**SUPPLIED ENTRIES**:
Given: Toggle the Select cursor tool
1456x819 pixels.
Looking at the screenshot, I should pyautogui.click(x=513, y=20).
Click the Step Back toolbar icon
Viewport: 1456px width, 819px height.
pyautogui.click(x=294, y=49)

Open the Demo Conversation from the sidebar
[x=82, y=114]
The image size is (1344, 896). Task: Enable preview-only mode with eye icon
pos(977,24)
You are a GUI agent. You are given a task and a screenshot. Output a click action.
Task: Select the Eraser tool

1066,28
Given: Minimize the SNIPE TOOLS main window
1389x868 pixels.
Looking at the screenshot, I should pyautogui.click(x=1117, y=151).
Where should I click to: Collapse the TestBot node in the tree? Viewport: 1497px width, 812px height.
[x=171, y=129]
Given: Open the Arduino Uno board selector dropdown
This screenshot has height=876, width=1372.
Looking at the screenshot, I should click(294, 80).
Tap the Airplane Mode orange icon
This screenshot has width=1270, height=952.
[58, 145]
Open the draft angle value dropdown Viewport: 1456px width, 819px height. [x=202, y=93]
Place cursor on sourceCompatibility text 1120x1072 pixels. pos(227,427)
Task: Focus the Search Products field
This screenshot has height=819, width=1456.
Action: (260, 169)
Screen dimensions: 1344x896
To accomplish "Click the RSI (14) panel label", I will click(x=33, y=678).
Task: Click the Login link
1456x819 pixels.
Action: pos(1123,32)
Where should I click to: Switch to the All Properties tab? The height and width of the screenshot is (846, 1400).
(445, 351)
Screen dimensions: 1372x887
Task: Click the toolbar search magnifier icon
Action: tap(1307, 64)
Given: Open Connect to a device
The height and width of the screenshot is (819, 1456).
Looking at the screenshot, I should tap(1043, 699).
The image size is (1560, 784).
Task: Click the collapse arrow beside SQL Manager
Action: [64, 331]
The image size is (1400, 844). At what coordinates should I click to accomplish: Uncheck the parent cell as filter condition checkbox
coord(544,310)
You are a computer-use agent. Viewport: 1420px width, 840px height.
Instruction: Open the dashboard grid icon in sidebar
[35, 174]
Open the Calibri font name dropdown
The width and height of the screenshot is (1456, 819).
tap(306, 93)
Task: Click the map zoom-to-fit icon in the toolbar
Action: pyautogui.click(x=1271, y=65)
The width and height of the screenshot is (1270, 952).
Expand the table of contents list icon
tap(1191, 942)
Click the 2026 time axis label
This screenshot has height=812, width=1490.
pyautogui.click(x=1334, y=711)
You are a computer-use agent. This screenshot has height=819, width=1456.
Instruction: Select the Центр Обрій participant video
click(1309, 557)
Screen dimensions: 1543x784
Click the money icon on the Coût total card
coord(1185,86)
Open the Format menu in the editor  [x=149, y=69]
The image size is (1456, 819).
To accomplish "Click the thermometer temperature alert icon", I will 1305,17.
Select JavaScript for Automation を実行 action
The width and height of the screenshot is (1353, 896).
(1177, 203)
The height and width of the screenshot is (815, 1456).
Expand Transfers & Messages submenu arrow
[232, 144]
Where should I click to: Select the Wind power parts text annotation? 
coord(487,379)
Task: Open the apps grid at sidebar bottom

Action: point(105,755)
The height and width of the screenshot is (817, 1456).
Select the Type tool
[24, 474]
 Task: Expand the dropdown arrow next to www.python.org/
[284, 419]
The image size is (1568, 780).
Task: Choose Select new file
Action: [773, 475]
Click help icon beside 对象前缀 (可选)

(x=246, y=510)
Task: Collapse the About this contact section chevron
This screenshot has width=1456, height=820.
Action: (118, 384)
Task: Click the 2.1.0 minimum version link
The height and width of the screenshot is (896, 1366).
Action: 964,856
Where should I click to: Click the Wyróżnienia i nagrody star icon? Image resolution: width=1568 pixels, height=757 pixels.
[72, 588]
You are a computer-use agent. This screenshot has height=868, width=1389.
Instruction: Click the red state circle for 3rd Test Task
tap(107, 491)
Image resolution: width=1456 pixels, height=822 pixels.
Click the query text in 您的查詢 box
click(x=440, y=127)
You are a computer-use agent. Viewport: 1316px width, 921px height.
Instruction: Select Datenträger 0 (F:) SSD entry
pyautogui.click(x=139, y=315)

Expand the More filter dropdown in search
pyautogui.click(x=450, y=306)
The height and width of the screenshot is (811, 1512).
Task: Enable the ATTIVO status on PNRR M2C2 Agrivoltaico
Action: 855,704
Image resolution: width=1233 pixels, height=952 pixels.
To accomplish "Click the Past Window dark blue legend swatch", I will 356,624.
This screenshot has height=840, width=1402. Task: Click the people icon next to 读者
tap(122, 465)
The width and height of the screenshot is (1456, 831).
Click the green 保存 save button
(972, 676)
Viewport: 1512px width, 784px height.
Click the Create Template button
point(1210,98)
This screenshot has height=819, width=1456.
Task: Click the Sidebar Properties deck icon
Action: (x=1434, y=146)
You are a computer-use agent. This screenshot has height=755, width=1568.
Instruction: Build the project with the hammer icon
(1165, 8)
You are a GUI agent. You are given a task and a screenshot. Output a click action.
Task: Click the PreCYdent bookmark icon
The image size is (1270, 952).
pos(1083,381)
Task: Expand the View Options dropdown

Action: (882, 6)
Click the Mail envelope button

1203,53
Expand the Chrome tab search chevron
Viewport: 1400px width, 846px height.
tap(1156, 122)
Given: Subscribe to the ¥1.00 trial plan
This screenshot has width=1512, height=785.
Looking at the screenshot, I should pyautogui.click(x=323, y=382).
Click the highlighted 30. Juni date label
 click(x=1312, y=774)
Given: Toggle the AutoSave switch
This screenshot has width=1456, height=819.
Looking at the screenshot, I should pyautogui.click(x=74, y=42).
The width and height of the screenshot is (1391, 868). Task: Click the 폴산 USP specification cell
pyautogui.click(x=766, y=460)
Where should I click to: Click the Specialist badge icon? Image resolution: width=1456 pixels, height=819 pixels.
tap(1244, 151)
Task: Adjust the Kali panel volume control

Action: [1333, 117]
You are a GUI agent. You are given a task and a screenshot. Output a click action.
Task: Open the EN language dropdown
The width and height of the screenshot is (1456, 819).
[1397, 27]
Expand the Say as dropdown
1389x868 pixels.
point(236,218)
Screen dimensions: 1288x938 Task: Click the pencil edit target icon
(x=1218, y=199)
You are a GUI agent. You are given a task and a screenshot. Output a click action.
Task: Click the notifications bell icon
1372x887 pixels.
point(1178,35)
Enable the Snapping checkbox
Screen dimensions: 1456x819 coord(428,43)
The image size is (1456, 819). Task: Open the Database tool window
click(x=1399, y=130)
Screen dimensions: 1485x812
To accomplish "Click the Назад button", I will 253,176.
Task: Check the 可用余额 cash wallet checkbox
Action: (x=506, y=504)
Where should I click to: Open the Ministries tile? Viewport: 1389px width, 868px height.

**TASK BRIEF**: Copy the listing in full. Match it word for word.

**FINISHED TASK**:
Given: Toggle the Select cursor tool
1456x819 pixels.
Looking at the screenshot, I should pyautogui.click(x=513, y=20).
Click the Step Back toolbar icon
Viewport: 1456px width, 819px height.
pyautogui.click(x=294, y=49)

Open the Demo Conversation from the sidebar
[x=82, y=114]
The image size is (1344, 896). Task: Enable preview-only mode with eye icon
pos(977,24)
You are a GUI agent. You are given a task and a screenshot. Output a click action.
Task: Select the Eraser tool

1066,28
Given: Minimize the SNIPE TOOLS main window
1389x868 pixels.
Looking at the screenshot, I should pyautogui.click(x=1117, y=151).
Where should I click to: Collapse the TestBot node in the tree? Viewport: 1497px width, 812px height.
[x=171, y=129]
Given: Open the Arduino Uno board selector dropdown
This screenshot has height=876, width=1372.
Looking at the screenshot, I should click(294, 80).
Tap the Airplane Mode orange icon
This screenshot has width=1270, height=952.
[58, 145]
Open the draft angle value dropdown Viewport: 1456px width, 819px height. [x=202, y=93]
Place cursor on sourceCompatibility text 1120x1072 pixels. pos(227,427)
Task: Focus the Search Products field
This screenshot has height=819, width=1456.
Action: (260, 169)
Screen dimensions: 1344x896
To accomplish "Click the RSI (14) panel label", I will click(x=33, y=678).
Task: Click the Login link
1456x819 pixels.
Action: pos(1123,32)
Where should I click to: Switch to the All Properties tab? The height and width of the screenshot is (846, 1400).
(445, 351)
Screen dimensions: 1372x887
Task: Click the toolbar search magnifier icon
Action: tap(1307, 64)
Given: Open Connect to a device
The height and width of the screenshot is (819, 1456).
Looking at the screenshot, I should tap(1043, 699).
The image size is (1560, 784).
Task: Click the collapse arrow beside SQL Manager
Action: [64, 331]
The image size is (1400, 844). At what coordinates should I click to accomplish: Uncheck the parent cell as filter condition checkbox
coord(544,310)
You are a computer-use agent. Viewport: 1420px width, 840px height.
Instruction: Open the dashboard grid icon in sidebar
[35, 174]
Open the Calibri font name dropdown
The width and height of the screenshot is (1456, 819).
tap(306, 93)
Task: Click the map zoom-to-fit icon in the toolbar
Action: pyautogui.click(x=1271, y=65)
The width and height of the screenshot is (1270, 952).
Expand the table of contents list icon
tap(1191, 942)
Click the 2026 time axis label
This screenshot has height=812, width=1490.
pyautogui.click(x=1334, y=711)
You are a computer-use agent. This screenshot has height=819, width=1456.
Instruction: Select the Центр Обрій participant video
click(1309, 557)
Screen dimensions: 1543x784
Click the money icon on the Coût total card
coord(1185,86)
Open the Format menu in the editor  [x=149, y=69]
The image size is (1456, 819).
To accomplish "Click the thermometer temperature alert icon", I will 1305,17.
Select JavaScript for Automation を実行 action
The width and height of the screenshot is (1353, 896).
(1177, 203)
The height and width of the screenshot is (815, 1456).
Expand Transfers & Messages submenu arrow
[232, 144]
Where should I click to: Select the Wind power parts text annotation? 
coord(487,379)
Task: Open the apps grid at sidebar bottom

Action: point(105,755)
The height and width of the screenshot is (817, 1456).
Select the Type tool
[24, 474]
 Task: Expand the dropdown arrow next to www.python.org/
[284, 419]
The image size is (1568, 780).
Task: Choose Select new file
Action: [773, 475]
Click help icon beside 对象前缀 (可选)

(x=246, y=510)
Task: Collapse the About this contact section chevron
This screenshot has width=1456, height=820.
Action: (118, 384)
Task: Click the 2.1.0 minimum version link
The height and width of the screenshot is (896, 1366).
Action: 964,856
Where should I click to: Click the Wyróżnienia i nagrody star icon? Image resolution: width=1568 pixels, height=757 pixels.
[72, 588]
You are a computer-use agent. This screenshot has height=868, width=1389.
Instruction: Click the red state circle for 3rd Test Task
tap(107, 491)
Image resolution: width=1456 pixels, height=822 pixels.
Click the query text in 您的查詢 box
click(x=440, y=127)
You are a computer-use agent. Viewport: 1316px width, 921px height.
Instruction: Select Datenträger 0 (F:) SSD entry
pyautogui.click(x=139, y=315)

Expand the More filter dropdown in search
pyautogui.click(x=450, y=306)
The height and width of the screenshot is (811, 1512).
Task: Enable the ATTIVO status on PNRR M2C2 Agrivoltaico
Action: 855,704
Image resolution: width=1233 pixels, height=952 pixels.
To accomplish "Click the Past Window dark blue legend swatch", I will 356,624.
This screenshot has height=840, width=1402. Task: Click the people icon next to 读者
tap(122, 465)
The width and height of the screenshot is (1456, 831).
Click the green 保存 save button
(972, 676)
Viewport: 1512px width, 784px height.
Click the Create Template button
point(1210,98)
This screenshot has height=819, width=1456.
Task: Click the Sidebar Properties deck icon
Action: (x=1434, y=146)
You are a computer-use agent. This screenshot has height=755, width=1568.
Instruction: Build the project with the hammer icon
(1165, 8)
You are a GUI agent. You are given a task and a screenshot. Output a click action.
Task: Click the PreCYdent bookmark icon
The image size is (1270, 952).
pos(1083,381)
Task: Expand the View Options dropdown

Action: (882, 6)
Click the Mail envelope button

1203,53
Expand the Chrome tab search chevron
Viewport: 1400px width, 846px height.
tap(1156, 122)
Given: Subscribe to the ¥1.00 trial plan
This screenshot has width=1512, height=785.
Looking at the screenshot, I should pyautogui.click(x=323, y=382).
Click the highlighted 30. Juni date label
 click(x=1312, y=774)
Given: Toggle the AutoSave switch
This screenshot has width=1456, height=819.
Looking at the screenshot, I should pyautogui.click(x=74, y=42).
The width and height of the screenshot is (1391, 868). Task: Click the 폴산 USP specification cell
pyautogui.click(x=766, y=460)
Where should I click to: Click the Specialist badge icon? Image resolution: width=1456 pixels, height=819 pixels.
tap(1244, 151)
Task: Adjust the Kali panel volume control

Action: [1333, 117]
You are a GUI agent. You are given a task and a screenshot. Output a click action.
Task: Open the EN language dropdown
The width and height of the screenshot is (1456, 819).
[1397, 27]
Expand the Say as dropdown
1389x868 pixels.
point(236,218)
Screen dimensions: 1288x938 Task: Click the pencil edit target icon
(x=1218, y=199)
You are a GUI agent. You are given a task and a screenshot. Output a click action.
Task: Click the notifications bell icon
1372x887 pixels.
point(1178,35)
Enable the Snapping checkbox
Screen dimensions: 1456x819 coord(428,43)
The image size is (1456, 819). Task: Open the Database tool window
click(x=1399, y=130)
Screen dimensions: 1485x812
To accomplish "Click the Назад button", I will 253,176.
Task: Check the 可用余额 cash wallet checkbox
Action: (x=506, y=504)
Where should I click to: Open the Ministries tile? Viewport: 1389px width, 868px height.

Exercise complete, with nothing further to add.